== EXTRACTED MATERIAL ==
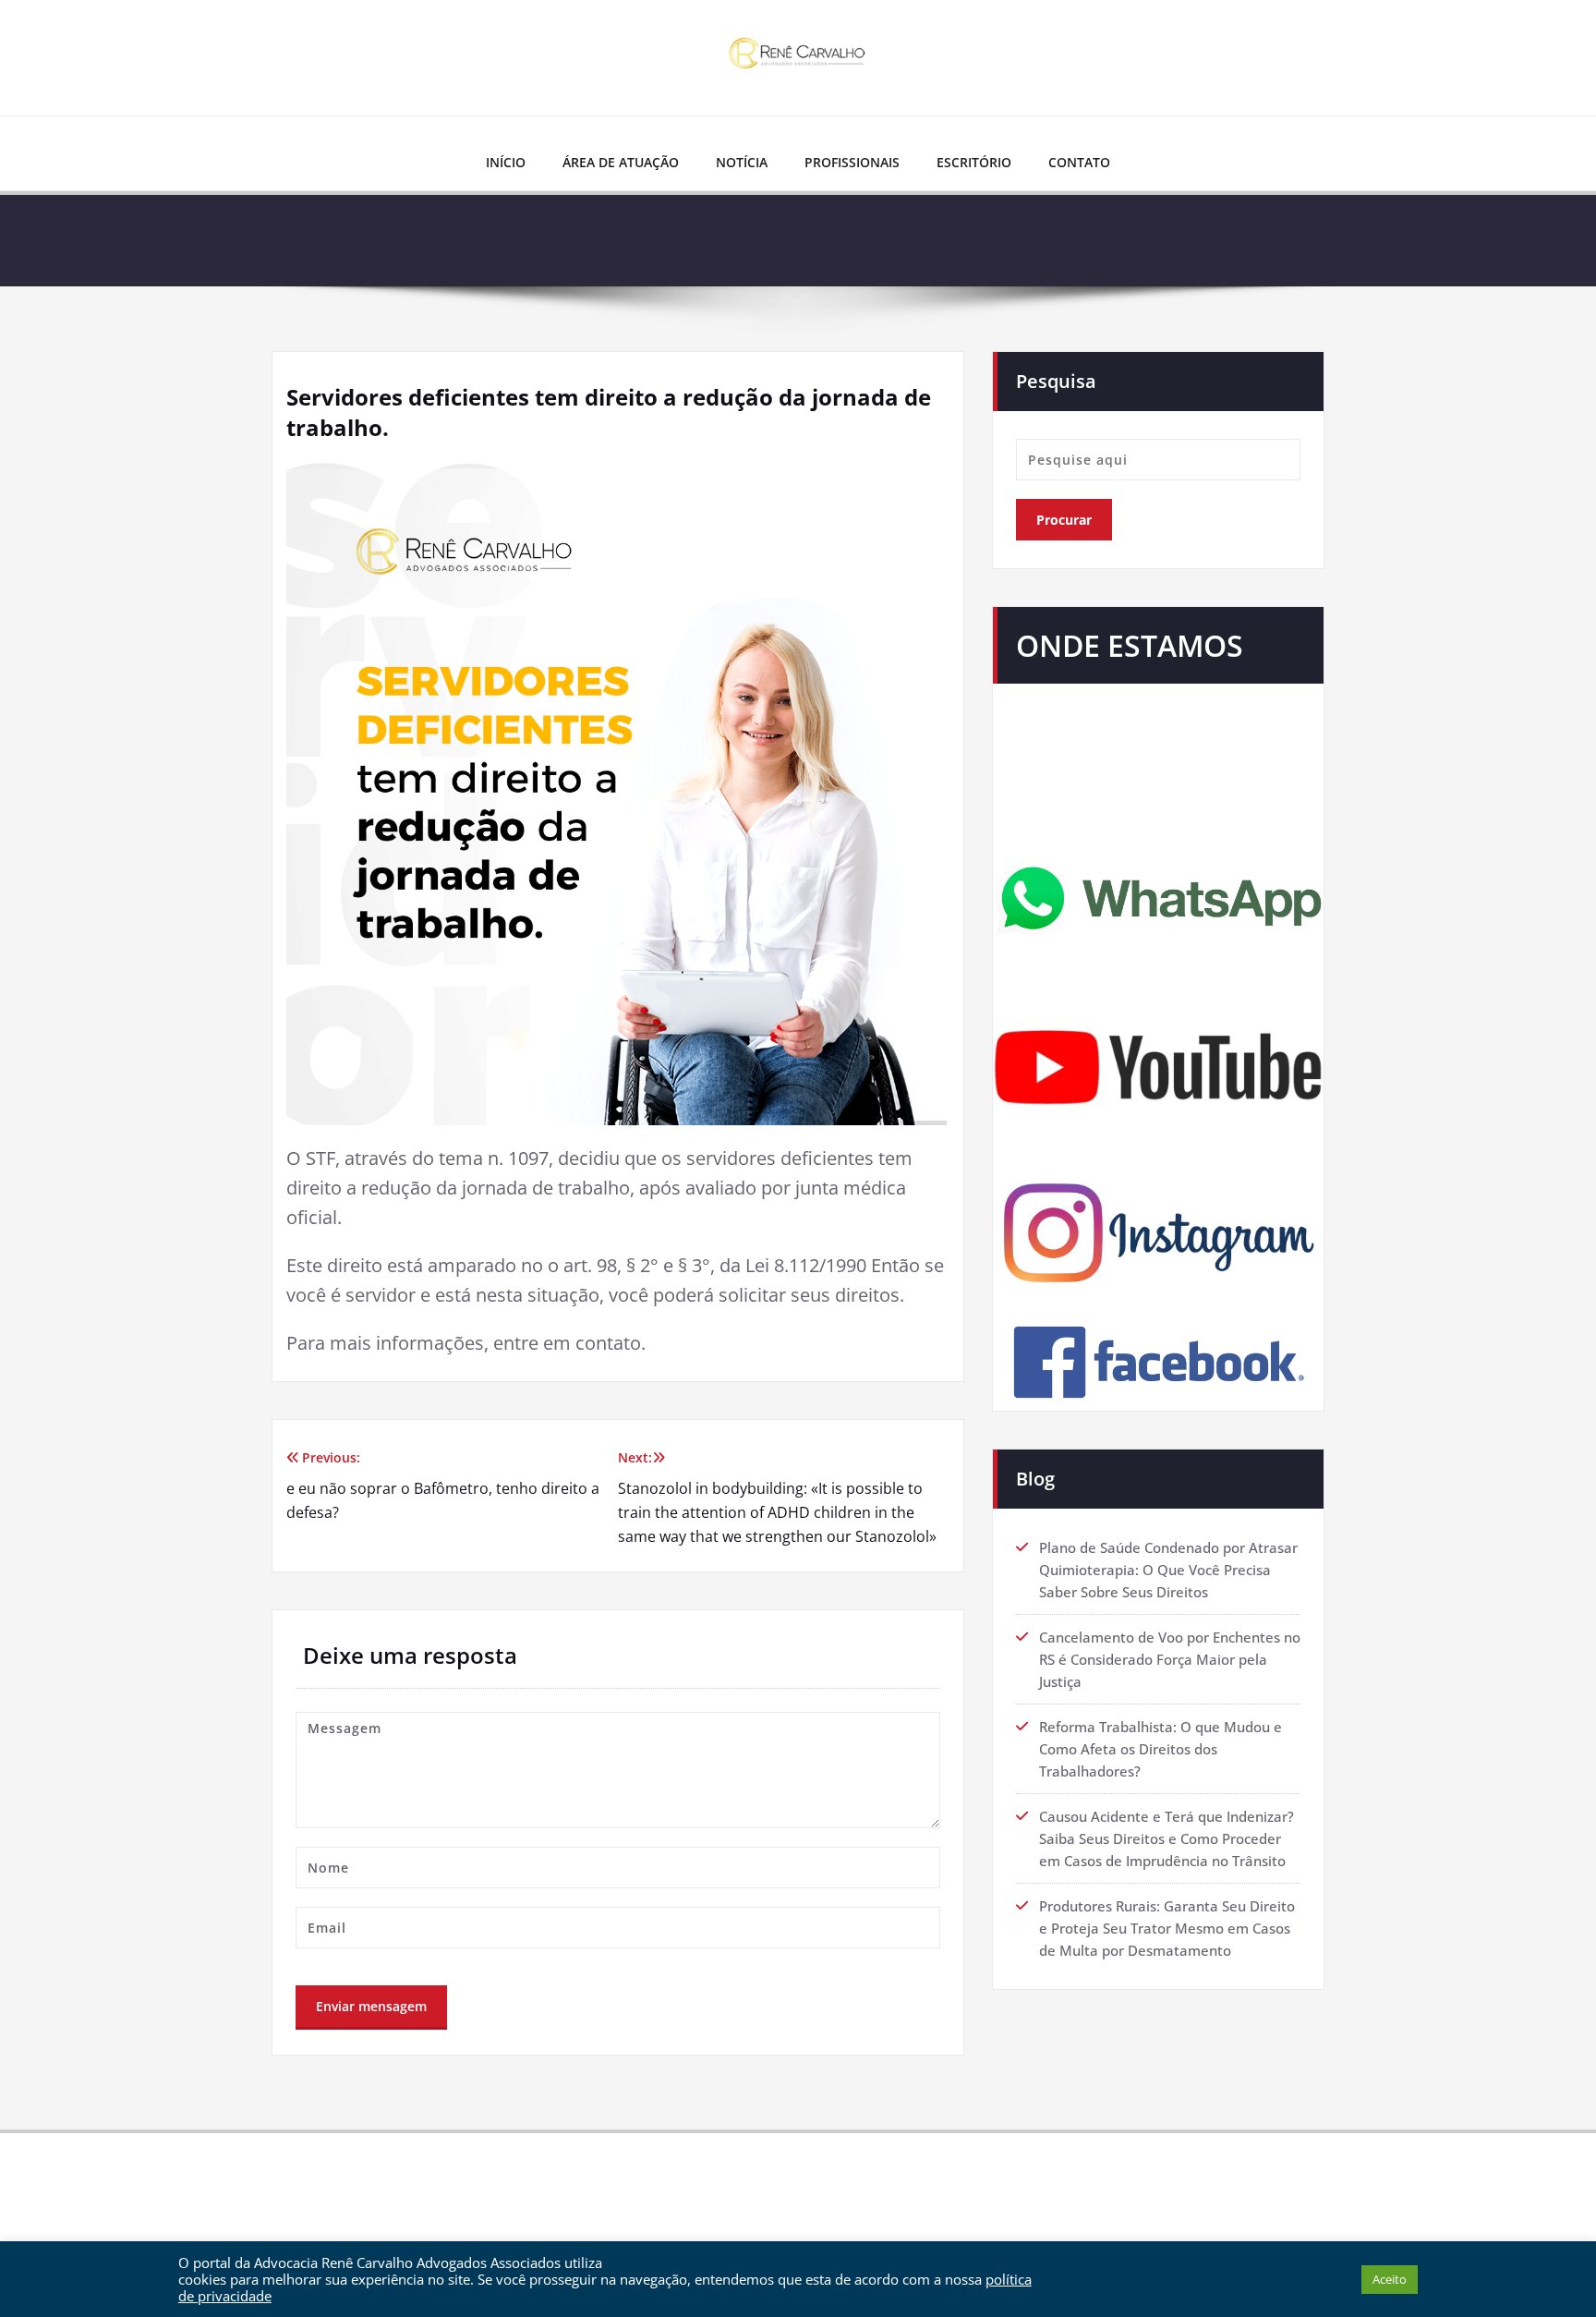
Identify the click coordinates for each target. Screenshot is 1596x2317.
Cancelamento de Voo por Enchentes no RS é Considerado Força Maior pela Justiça (1169, 1659)
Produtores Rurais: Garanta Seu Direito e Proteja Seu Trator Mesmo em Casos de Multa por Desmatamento (1167, 1928)
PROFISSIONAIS (852, 162)
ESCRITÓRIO (974, 162)
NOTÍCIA (742, 162)
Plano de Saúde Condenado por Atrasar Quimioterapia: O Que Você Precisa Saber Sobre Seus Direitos (1168, 1569)
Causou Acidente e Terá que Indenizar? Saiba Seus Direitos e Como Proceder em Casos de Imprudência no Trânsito (1166, 1838)
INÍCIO (506, 162)
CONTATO (1079, 162)
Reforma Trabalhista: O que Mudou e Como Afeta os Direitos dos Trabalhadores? (1160, 1748)
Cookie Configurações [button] (1283, 2279)
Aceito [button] (1389, 2279)
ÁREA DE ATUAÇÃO (620, 162)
===
• [ACTIVITY] Your answer should consist of each line of the data above in which the word "Casos" occurs.

• [FINAL ANSWER]
Produtores Rurais: Garanta Seu Direito e Proteja Seu Trator Mesmo em Casos de Multa por Desmatamento (1167, 1928)
Causou Acidente e Terá que Indenizar? Saiba Seus Direitos e Como Proceder em Casos de Imprudência no Trânsito (1166, 1838)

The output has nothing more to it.